Il a souligné que la Commission n’avait pas été établie pour déterminer quelle partie pouvait formuler le plus d’accusations, mais pour aider les deux pays à trouver une solution pacifique et applicable à leur impasse de longue date concernant la frontière maritime.
Le ministre a indiqué que le Cambodge avait présenté une position claire et axée sur les solutions, en mettant sur la table trois voies concrètes.
Premièrement, le Cambodge souhaite conclure avec la Thaïlande un traité, avec l’assistance de la Commission et conformément au droit international, établissant une frontière maritime unique et complète entre les deux pays.
Deuxièmement, à titre d’alternative, le Cambodge est prêt à conclure un accord sur le développement conjoint et le partage équitable des ressources entre les deux États, dans l’attente d’un accord définitif sur la frontière maritime.
Troisièmement, si aucun accord définitif sur la frontière maritime ni aucun accord sur le développement conjoint ne peut être conclu, le Cambodge demande à la Commission d’élaborer un rapport contenant des recommandations à l’intention des deux parties. Ces recommandations pourraient servir de base à de futures négociations, conformément à leurs obligations au titre de la CNUDM.
Neth Pheaktra a déclaré que les accusations et la rhétorique politique pouvaient faire les gros titres, mais ne pouvaient ni délimiter une frontière maritime ni résoudre une impasse qui perdure depuis des décennies.
Il a appelé le public cambodgien à examiner quelle partie avait présenté des arguments pertinents au regard des questions soumises à la Commission, fondé sa position sur le droit international et proposé des voies concrètes vers une solution.
« Ne comptez pas les accusations ; pesez les arguments. Ne demandez pas qui parle le plus fort ; demandez qui dispose du fondement juridique le plus solide et de la voie la plus claire vers une solution », a-t-il dit.
Le ministre a souligné que le Cambodge n’avait pas besoin de répondre à chacune des accusations formulées par la Thaïlande, faisant remarquer que la communauté internationale, les médias internationaux et les observateurs avaient accès aux documents pertinents, aux éléments de preuve et aux développements et pouvaient procéder à leurs propres évaluations.
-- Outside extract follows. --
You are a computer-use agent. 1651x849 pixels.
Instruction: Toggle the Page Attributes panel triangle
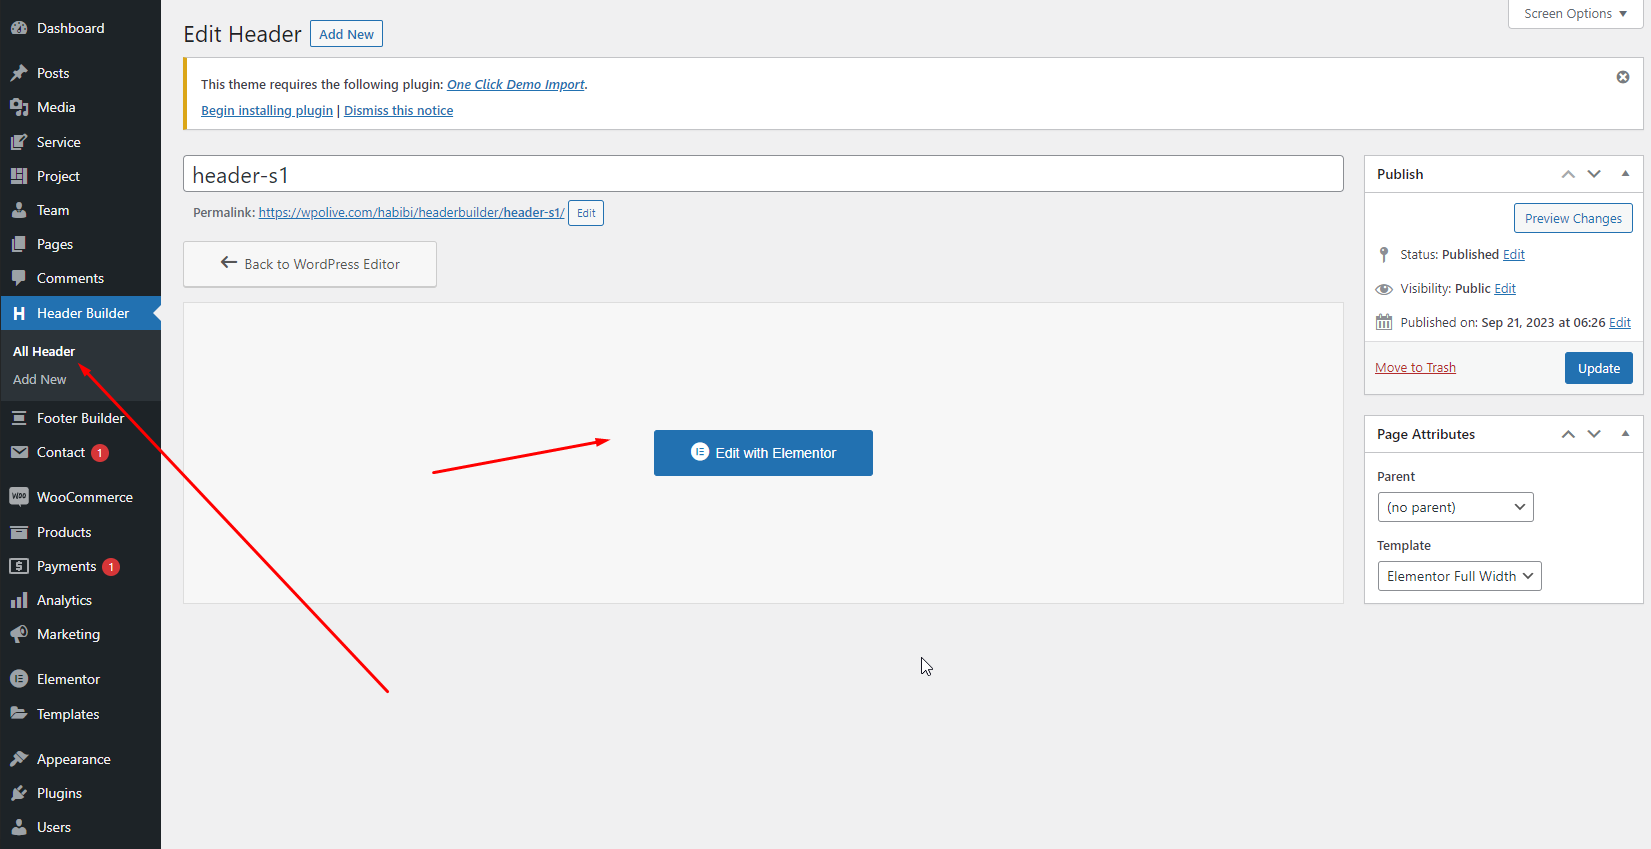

Il a appelé le Cambodge à maintenir le calme et la discipline dans sa communication, à rester concentré sur le processus juridique et à continuer de présenter les faits, de défendre le droit international et de promouvoir des solutions pratiques.
« Ne pas répondre à chaque accusation n’est pas un signe de faiblesse », a affirmé Neth Pheaktra, estimant qu’il s’agissait plutôt d’une démonstration de confiance dans les faits, les arguments du Cambodge et le processus juridique.
Il a conclu que la question essentielle après les propositions du Cambodge était de savoir quelle solution concrète et applicable la Thaïlande était prête à mettre sur la table afin d’aider les deux pays à sortir de leur impasse concernant la frontière maritime.